Metromile announces Q3 results
Metromile announced its results for the third quarter of 2021. Here are some highlights:
- Policies in force decreased by 76, going from 95,314 at the end of Q2 2021 to 95,238.
- Direct earned premium in the third quarter of 2021 was $28.5 million, a 6.7% increase from the prior-year period.
- Average annual premium per policy was $1,197 as of September 30, 2021, a 6.1% increase compared to $1,128 on September 30, 2020, due to more miles driven on a year-over-year basis.
- Premium run-rate was $114.0 million as of September 30, 2021, a 9.5% increase compared to $104.1 million on September 30, 2020.
- Accident quarter loss ratio was 81.6% in the third quarter of 2021, compared to 56.7% in the prior-year period, resulting from an increase in claims severity “observed industry-wide” and bodily injury frequency as well as claims related to Hurricane Ida; partially offset by the higher earned premium from our per-mile pricing model. Accident quarter loss ratio excluding catastrophe losses was 77.2% excluding claims related to Hurricane Ida.

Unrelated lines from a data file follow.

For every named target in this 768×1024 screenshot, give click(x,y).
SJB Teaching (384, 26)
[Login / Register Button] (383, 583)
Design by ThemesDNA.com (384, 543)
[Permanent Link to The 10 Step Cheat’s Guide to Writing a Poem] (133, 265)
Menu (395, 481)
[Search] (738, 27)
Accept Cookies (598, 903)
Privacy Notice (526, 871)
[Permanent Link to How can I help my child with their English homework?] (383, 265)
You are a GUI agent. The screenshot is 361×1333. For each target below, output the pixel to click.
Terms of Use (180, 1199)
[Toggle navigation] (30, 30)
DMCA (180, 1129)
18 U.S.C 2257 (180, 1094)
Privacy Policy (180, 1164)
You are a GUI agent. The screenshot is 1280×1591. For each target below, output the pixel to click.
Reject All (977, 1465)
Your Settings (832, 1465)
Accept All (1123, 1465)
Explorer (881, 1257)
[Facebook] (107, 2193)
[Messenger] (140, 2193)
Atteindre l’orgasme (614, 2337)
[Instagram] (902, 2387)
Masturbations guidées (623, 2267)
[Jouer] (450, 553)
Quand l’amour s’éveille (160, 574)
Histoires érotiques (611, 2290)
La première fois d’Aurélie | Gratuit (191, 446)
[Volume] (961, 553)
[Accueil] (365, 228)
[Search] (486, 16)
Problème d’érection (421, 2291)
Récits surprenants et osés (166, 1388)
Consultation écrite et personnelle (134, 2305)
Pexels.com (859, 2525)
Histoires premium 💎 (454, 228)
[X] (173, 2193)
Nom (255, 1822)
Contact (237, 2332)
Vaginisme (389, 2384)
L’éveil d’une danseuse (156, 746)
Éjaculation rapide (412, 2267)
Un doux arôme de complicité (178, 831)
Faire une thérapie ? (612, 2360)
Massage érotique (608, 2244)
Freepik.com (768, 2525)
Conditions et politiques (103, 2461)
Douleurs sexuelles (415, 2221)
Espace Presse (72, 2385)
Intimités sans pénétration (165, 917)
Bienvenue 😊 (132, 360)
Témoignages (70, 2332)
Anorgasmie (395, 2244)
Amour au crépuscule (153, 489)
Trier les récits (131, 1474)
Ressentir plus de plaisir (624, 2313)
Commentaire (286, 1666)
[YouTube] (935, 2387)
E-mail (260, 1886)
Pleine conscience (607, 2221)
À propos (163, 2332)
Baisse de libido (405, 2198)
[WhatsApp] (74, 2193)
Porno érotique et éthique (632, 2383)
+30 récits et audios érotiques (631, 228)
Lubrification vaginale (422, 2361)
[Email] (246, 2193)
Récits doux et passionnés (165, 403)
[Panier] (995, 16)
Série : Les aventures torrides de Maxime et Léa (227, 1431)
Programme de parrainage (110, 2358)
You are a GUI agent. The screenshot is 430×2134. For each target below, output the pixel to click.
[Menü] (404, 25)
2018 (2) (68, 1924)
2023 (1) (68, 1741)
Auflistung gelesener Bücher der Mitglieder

- Total enterprise software revenue was $1.5 million in the third quarter of 2021, compared to $1.1 million in the prior-year period.
- Total operating expense, which excludes loss, loss adjustment expenses, marketing and sales, and variable costs associated with servicing policies, was $16.4 million in the third quarter of 2021, compared to $8.6 million in the prior-year period.
- Total marketing, sales, underwriting, and device costs were $10.8 million in the third quarter of 2021, compared to $1.9 million in the prior-year period when marketing had been significantly reduced due to the COVID-19 pandemic.
- Cash and cash equivalents totaled $159.2 million on September 30, 2021.
“During the quarter, we continued to make progress on and invest in our growth initiatives, and while our Policies in Force were largely flat for the quarter ending September 30, 2021, Policies in Force have now grown for three consecutive months, including October. We also saw a rising cost of acquisition as we ramped our investment to increase our brand awareness and reinforce trust with customers. Key initiatives included refreshing our messaging to align with drivers’ current needs, expanding our Independent Agent channel with a comparative rater integration, and continued work toward state expansion. Additionally, Metromile Enterprise continues to make progress, signing up new customers like Buckle for its software solutions.” – Dan Preston, CEO of Metromile.
Due to the pending transaction with Lemonade, the company will not host an earnings call.